Essa outra década perdida, a que começou em
2014, dá o que pensar. Tivemos aquela entre os anos 1980 e 1990. Crescemos
muito pouco entre 1995 e 2003, entre o Real e o primeiro ano de Lula 1. Fins
de Lula 1 e Lula 2 foram os melhores anos desde 1980.
Dependemos muito, como quase sempre, de
ciclos de commodities (dos preços dos produtos que exportamos), por vezes
fazendo bom uso da bonança, por vezes não. Faz mais de 40 anos passou a última
onda de crescimento longo e muito rápido, já então crescimento
"forçado" no final dos anos 1970, errado e marcado para morrer em uma
crise grande, que enfim sobreveio, no início dos anos 1980. Estamos desde então
tentando acabar a travessia desse deserto, encontrando um oásis ou outro pelo
caminho.
Parece impróprio ou exagerado falar de
passado remoto em um dia que estamos a analisar o mero resultado do crescimento
do quarto trimestre de 2024. Olhando os dados recentes, porém, o fantasma das
ondas curtas de crescimento parece emanar das planilhas. Ou pelo menos vem o
medo dos maus espíritos.
A economia desacelerou no final de 2024, mais
do que o previsto. A
baixa do ritmo em indústria e serviços impressionou. O consumo privado
caiu 1% no quarto trimestre (ante o terceiro). Não se via tal coisa, baixa do
"consumo das famílias" desde os anos da Grande Recessão (afora os
anos da epidemia, claro, que é outra história).
Poderia ser passageiro. Não deve ser assim,
dadas as taxas de juros de arrocho, a redução do gasto do governo, que já não
pode crescer mais sem causar efeitos colaterais ruins, tumultos na economia e
política mundiais e preços menos brilhantes das commodities. Alguma
desaceleração haverá. Seria uma mera baixa cíclica do ritmo, amena?

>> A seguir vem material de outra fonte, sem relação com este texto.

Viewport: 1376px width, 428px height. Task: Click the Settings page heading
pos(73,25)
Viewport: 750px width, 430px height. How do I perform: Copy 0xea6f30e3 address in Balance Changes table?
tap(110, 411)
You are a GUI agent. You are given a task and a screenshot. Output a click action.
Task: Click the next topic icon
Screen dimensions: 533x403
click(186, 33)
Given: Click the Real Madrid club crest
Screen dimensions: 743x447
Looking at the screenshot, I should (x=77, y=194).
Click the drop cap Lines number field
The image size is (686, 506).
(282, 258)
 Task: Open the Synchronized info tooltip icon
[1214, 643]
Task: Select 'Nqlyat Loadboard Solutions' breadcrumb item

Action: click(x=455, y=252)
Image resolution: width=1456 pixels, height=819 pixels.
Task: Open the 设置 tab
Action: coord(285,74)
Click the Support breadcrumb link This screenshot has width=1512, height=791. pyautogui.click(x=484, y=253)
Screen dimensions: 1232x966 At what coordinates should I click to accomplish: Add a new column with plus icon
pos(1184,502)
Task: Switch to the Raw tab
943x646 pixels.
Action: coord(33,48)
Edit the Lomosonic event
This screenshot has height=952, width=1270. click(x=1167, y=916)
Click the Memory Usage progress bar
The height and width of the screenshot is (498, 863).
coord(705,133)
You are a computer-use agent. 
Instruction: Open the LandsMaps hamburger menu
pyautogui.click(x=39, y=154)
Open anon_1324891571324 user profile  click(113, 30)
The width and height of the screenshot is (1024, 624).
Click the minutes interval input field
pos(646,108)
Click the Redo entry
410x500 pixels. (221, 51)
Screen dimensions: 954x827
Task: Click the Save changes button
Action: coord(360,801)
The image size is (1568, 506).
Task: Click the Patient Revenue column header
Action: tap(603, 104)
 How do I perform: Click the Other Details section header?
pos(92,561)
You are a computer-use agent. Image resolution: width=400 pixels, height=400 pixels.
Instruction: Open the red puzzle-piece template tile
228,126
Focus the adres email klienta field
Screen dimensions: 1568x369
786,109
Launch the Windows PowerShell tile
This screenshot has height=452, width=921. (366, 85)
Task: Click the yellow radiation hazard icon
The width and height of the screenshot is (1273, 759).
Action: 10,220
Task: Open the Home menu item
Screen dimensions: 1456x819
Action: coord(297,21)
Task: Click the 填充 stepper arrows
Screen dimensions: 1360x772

Pode ser. Chuta-se por ora que cresceremos entre 1,5% e 2% neste 2025, com
encolhimento do PIB no segundo semestre.
Dados os erros de avaliação da economia, nos
últimos quatro anos, até isso é muito difícil de saber. Sabemos pouco dessa
(talvez) nova economia brasileira pós-epidemia, pós-depressão, com peso maior
do setor externo (exportações e importações), talvez renovada em parte por
métodos e tecnologias novas.
Mas sabemos uma ou outra coisa. A
economia parece aquecida além da conta, vide a inflação e o aumento de
importações. Importante, a taxa de poupança é muito baixa (14,5% do PIB), neste
século maior apenas do que nos anos depressivos de 2016-2019 e do que em
2000-2001.
A taxa de investimento está em 17%. Taxa de
investimento: quanto do PIB é destinado a ampliar a capacidade de produção de
bens e serviços (novas moradias, instalações produtivas, máquinas,
equipamentos, "softwares" etc.). Em 2024, foi maior apenas do que, de
novo, nos anos depressivos de 2016 e 2019 e do que em 2003, neste século. Os
ciclos de crescimento não irão muito longe ou também não terão ondas altas com
investimento tão baixo. O crescimento do investimento em 2024 foi até
melhorzinho, 7,3%, mas decresceu ao longo do ano.
Este 2025 deve começar sendo salvo pelo
crescimento da agropecuária, como em 2023. A sensação térmica do PIB será pior.
Se o governo não fizer bobagem (tentar anabolizar a economia), talvez juros e
dólar possam baixar mais cedo. Talvez em 2026 recomece um ciclo melhor. Mas
alguns dos nossos problemas crônicos estão ali nas tabelas do PIB: investimento
e poupança baixos, volatilidade alta.